The case-based learning (CBL) teaching model incorporates a case-based instructional approach that emphasizes typical clinical cases as a guide in student-centered and teacher-facilitated group discussions [ 4 ]. The CBL instructional methods have garnered widespread attention in medical education as they are particularly appropriate for preclinical training in undergraduate medical education [ 5 , 6 ]. The collection of case data, including medical records and examination results, is essential for case construction [ 7 ]. The anatomical and hemodynamic consequences of TOF can be determined using ultrasonography, computed tomography (CT), and magnetic resonance imaging techniques. However, understanding the anatomical structures from imaging data is a slow and challenging psychological reconstruction process for undergraduate medical students [ 8 ]. Three-dimensional (3D) visualization is valuable for depicting anatomical structures [ 9 ]. 3D printing (3DP), which creates physical replicas based on data, facilitates the demonstration of complex anatomical structures and spatial relationships in the classroom [ 10 ].
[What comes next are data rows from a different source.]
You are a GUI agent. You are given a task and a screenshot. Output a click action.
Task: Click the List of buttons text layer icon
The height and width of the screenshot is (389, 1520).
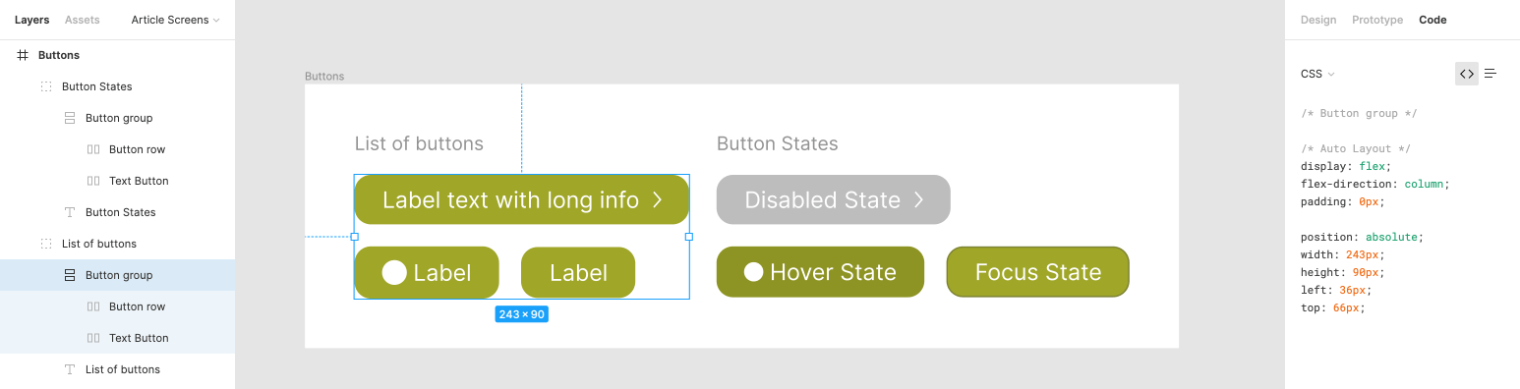pos(70,369)
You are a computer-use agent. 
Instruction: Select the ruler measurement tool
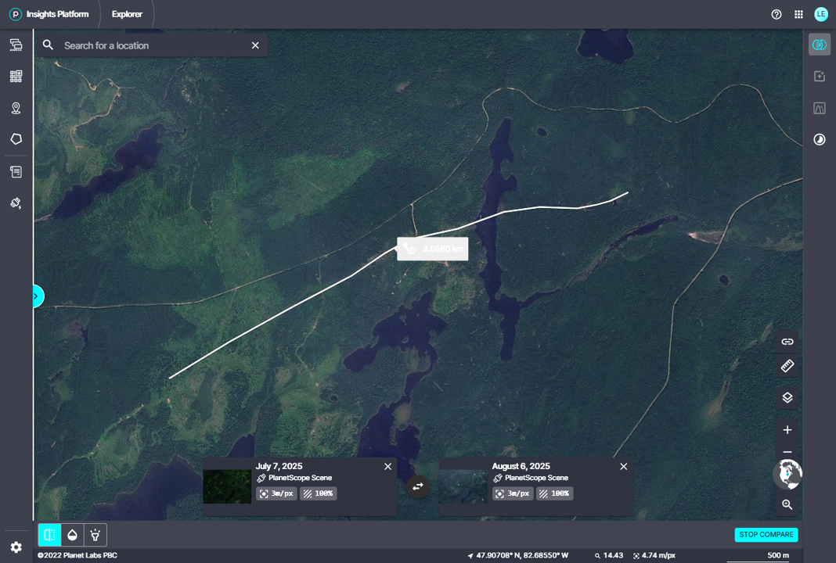pos(787,366)
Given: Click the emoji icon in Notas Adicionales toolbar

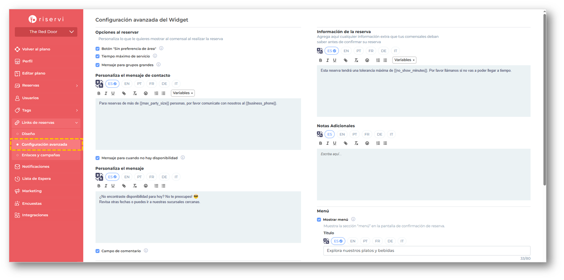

During the classroom session, 3D-printed models offer a convenient means for hands-on demonstration and communication, similar to facing a patient, enhancing the efficiency and specificity of intra-team communication and discussion [ 11 ]. In this study, we printed TOF models based on case imaging data, integrated them into CBL teaching, and assessed the effectiveness of classroom instruction.

Research participants

The study employed a prospective, randomized controlled design which received approval from the institutional ethics committee. Senior undergraduate students majoring in clinical medicine at Wannan Medical College were recruited for participation based on predefined inclusion criteria. The researchers implemented recruitment according to the recruitment criteria by contacting the class leaders of the target classes they had previously taught. Notably, these students were in their third year of medical education, with anticipation of progressing to clinical courses in the fourth year, encompassing Internal Medicine, Surgery, Obstetrics, Gynecology, and Pediatrics. Inclusion criteria for participants encompassed the following: (1) proficient communication and comprehension abilities, (2) consistent attendance without absenteeism or truancy, (3) absence of failing grades in prior examinations, and (4) capability to conscientiously fulfill assigned learning tasks. Exclusion criteria were (1) absence from lectures, (2) failure to complete pre-and post-tests, and (3) inadequate completion of questionnaires. For their participation in the study, Students were provided access to the e-book “Localized Anatomy,” authored by the investigators, as an incentive for their participation. Voluntary and anonymous participation was emphasized, with participants retaining the right to withdraw from the study at any time without providing a reason.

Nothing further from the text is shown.